• **Source document**

=== Section Start ===

EFSA and Probiotics: Gut Response

January 28, 2011

Editor’s Note: On December 2, the European Food Safety Authority (EFSA; Parma, Italy) held a meeting in Amsterdam with the intention of clarifying its process of reviewing Article 13 and Article 14 health claims, specifically those concerning gut and immune health. The probiotics community was well represented at the meeting, which was led by members of EFSA’s Dietetic Products, Nutrition, and Allergies (NDA) panel. Below are reflections from the meeting from representatives of probiotics specialist Danisco A/S (Denmark).

Editor’s Note: On December 2, the European Food Safety Authority (EFSA; Parma, Italy) held a meeting in Amsterdam with the intention of clarifying its process of reviewing Article 13 and Article 14 health claims, specifically those concerning gut and immune health. The probiotics community was well represented at the meeting, which was led by members of EFSA’s Dietetic Products, Nutrition, and Allergies (NDA) panel. Below are reflections from the meeting from representatives of probiotics specialist Danisco A/S (Denmark).

Thus far, all health claims regarding probiotic microorganisms have been rejected by EFSA. EFSA’s reasons for rejection have been that strains have either been insufficiently characterized or that cause-and-effect links have been poorly substantiated.

The high rejection rate of health claims related to probiotics currently used in the marketplace has led to a significant reduction in companies’ willingness to invest in the introduction of new probiotic products. Simply put, the probiotics industry will be hesitant to innovate until the situation with EFSA is resolved. So, how can we improve the rate of successful claims?

=== Section End ===

• **Listed entries**
=== Section Start ===

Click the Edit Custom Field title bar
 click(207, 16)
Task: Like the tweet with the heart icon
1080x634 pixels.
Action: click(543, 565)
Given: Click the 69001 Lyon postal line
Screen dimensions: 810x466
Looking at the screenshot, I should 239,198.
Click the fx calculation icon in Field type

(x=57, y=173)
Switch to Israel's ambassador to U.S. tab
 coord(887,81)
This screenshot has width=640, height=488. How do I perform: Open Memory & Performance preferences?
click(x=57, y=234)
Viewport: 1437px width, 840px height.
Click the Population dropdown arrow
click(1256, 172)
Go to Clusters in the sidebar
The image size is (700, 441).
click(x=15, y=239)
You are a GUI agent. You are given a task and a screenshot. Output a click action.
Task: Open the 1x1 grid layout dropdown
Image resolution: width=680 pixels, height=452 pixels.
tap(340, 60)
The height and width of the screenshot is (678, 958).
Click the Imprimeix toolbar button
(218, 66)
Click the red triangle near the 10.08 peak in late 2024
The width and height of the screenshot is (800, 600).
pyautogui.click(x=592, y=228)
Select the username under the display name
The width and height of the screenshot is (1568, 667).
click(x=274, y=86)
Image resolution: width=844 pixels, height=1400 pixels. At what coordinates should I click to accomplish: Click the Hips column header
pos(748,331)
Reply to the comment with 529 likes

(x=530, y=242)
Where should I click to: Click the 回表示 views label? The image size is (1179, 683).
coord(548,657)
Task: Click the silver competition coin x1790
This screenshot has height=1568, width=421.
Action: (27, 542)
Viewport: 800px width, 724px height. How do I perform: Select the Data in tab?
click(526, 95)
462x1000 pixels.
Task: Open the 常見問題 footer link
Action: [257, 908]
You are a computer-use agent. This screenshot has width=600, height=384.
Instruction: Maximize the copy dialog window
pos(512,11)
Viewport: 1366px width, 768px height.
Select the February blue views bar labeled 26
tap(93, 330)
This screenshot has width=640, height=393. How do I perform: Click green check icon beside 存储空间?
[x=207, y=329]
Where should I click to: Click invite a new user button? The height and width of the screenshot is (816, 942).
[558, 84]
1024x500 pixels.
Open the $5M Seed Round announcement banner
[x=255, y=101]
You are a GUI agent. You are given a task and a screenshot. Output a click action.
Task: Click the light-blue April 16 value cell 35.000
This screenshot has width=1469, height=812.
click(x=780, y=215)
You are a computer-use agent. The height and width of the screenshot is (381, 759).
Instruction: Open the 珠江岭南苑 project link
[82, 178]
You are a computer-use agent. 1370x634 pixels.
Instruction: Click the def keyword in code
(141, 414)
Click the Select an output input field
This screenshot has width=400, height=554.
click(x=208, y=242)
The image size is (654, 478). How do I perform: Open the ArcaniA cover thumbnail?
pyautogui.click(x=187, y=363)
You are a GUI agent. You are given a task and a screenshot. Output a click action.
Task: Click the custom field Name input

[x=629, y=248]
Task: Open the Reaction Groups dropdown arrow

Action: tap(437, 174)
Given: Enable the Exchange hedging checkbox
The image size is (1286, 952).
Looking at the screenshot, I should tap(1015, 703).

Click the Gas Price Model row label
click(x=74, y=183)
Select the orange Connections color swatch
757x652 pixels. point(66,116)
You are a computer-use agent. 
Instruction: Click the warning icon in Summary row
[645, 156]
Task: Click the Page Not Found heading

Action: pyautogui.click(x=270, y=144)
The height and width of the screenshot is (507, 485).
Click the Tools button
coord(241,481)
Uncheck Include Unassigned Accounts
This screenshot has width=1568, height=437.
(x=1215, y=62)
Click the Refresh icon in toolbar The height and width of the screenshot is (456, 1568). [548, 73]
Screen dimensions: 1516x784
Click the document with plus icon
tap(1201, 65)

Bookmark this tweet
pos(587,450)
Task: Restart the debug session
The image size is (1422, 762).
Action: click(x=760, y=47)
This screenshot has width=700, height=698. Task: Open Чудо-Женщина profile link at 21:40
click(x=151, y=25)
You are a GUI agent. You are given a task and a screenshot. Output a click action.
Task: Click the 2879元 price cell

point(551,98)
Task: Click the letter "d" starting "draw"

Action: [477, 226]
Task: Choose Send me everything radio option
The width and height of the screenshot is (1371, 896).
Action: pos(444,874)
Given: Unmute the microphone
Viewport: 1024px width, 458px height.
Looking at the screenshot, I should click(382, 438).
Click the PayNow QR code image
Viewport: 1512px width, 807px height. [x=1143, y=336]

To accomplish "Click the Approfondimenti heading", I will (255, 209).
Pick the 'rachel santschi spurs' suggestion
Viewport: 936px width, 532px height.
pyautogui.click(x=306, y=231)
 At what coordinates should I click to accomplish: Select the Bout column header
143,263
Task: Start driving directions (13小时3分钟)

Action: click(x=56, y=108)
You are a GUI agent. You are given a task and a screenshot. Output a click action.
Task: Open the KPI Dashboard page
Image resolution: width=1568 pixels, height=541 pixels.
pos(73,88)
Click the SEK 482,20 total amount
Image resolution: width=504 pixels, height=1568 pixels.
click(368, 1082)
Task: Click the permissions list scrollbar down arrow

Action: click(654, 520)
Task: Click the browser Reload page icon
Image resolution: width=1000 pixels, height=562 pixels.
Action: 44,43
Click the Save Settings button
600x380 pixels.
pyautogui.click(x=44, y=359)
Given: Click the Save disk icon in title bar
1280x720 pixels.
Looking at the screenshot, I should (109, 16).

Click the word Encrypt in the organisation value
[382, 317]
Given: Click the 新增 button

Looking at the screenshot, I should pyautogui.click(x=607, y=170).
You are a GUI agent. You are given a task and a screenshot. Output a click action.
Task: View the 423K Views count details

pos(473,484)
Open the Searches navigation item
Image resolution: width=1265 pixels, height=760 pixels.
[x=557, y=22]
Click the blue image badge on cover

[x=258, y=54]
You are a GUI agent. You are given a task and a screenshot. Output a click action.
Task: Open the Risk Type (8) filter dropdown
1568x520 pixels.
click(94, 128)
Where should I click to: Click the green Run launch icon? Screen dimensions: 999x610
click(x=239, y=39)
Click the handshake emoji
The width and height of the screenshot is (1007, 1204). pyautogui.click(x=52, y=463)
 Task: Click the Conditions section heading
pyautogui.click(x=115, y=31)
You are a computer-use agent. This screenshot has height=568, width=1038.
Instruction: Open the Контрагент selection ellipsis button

=== Section End ===

• **Task directions**
What reasons has EFSA given for rejecting health claims about probiotic microorganisms, according to the article about EFSA and probiotics? Please rely only on the article about EFSA and probiotics, not on the lines.

• **Answer section**
The strains were either insufficiently characterized, or their cause-and-effect links were poorly substantiated.